The explicit mathematical form of the constitutive relation depends on the chosen material model. Quite frequently, internal state variables evolution is described by a system of evolution equations such that:

\[F(\beps,\balpha,\dot{\balpha})=0\]

Upon choosing a specific time-discretization scheme to solve the resulting differential equations, a system of explicit or implicit discretized evolution equations \(F_n\) can then be formed to find the corresponding mechanical state as follows:

\[\bsig_{n+1}=\bsig(\beps_n+\Delta\beps,\balpha_{n+1}) \quad \text{s.t.}\quad F_n(\beps_n+\Delta\beps,\balpha_{n+1};\btheta;\Delta t)=0\]

For more details on the various discretization strategies and solving schemes, we refer to [Simo and Hughes, 2006] and the material models gallery.

Consistent tangent operator#

Deriving the consistent tangent operator for each material behavior is a tedious and error-prone task. In jaxmat, we use AD to automate the computation of these derivatives in a robust and efficient manner.

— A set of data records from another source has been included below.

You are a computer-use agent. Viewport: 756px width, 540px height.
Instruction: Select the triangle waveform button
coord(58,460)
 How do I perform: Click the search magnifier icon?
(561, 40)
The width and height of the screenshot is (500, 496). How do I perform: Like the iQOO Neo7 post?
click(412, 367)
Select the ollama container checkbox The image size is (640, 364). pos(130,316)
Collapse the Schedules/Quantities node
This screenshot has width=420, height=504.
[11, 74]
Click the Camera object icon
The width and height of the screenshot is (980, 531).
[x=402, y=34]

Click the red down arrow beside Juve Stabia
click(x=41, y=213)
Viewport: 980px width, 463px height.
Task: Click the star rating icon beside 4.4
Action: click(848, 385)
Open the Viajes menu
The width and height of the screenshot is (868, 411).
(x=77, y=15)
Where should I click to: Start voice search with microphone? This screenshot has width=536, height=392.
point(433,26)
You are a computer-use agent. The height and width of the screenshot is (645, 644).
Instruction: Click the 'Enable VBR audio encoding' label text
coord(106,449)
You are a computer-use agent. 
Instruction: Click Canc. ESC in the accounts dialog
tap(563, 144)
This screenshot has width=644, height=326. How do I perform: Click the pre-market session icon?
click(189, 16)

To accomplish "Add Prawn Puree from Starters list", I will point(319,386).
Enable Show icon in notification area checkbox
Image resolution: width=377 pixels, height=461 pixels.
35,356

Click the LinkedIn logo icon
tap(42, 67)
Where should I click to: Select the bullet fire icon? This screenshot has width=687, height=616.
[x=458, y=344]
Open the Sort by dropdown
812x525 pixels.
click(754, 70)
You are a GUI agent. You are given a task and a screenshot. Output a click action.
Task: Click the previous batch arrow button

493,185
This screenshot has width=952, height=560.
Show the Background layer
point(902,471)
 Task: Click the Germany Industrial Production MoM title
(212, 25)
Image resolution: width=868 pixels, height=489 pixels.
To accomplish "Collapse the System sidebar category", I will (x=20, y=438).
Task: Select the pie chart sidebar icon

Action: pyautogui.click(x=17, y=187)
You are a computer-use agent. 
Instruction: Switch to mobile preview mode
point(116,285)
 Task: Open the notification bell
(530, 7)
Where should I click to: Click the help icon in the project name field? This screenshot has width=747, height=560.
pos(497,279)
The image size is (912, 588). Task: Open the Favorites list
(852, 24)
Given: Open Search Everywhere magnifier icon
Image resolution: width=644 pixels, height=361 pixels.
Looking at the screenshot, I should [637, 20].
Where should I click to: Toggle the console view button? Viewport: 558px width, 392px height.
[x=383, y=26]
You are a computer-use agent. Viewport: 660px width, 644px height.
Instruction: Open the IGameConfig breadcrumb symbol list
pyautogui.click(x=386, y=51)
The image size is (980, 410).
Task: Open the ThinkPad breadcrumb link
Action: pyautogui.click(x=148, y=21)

In practice, the constitutive update is a function which takes as inputs a material model, a new strain state, a previous mechanical state and a time step i.e. with the following signature:

stress, new_state = constitutive_update(material, strain, state, dt)

As a result, the consistent tangent operator can naturally be obtained using AD on the first output (stress) of constitutive_update with respect to the second argument strain. In 3D, this operator can be represented as a 6x6 matrix. There is therefore no computational gain in using reverse-mode AD and we thus compute the derivative with jax.jacfwd.

Finite-strain extension#

The same principles extend to finite strain, where equilibrium is written in the reference configuration (total Lagrangian):

(4)#\[\int_{\Omega} \bP(\bF):\nabla^s \bv \dOm = \int_\Omega \boldsymbol{f}\cdot\bv \dOm + \int_{\partial \Omega_\text{N}} \bT\cdot\bv \dS \quad \forall\bv \in V\]

where we use now the first Piola-Kirchhoff (PK1) stress \(\bP(\bF)\) as an implicit function of the total deformation gradient \(\bF=\bI+\nabla\bu\). Depending on the chosen material, some constitutive equations are more easily written by changing the stress/strain measure, using for instance the second Piola-Kirchhoff stress and the Green-Lagrange strain.

jaxmat typically provides the necessary helper functions to convert from one stress measure to another.

References#

[SH06]

Juan C Simo and Thomas JR Hughes. Computational inelasticity. Volume 7. Springer Science & Business Media, 2006.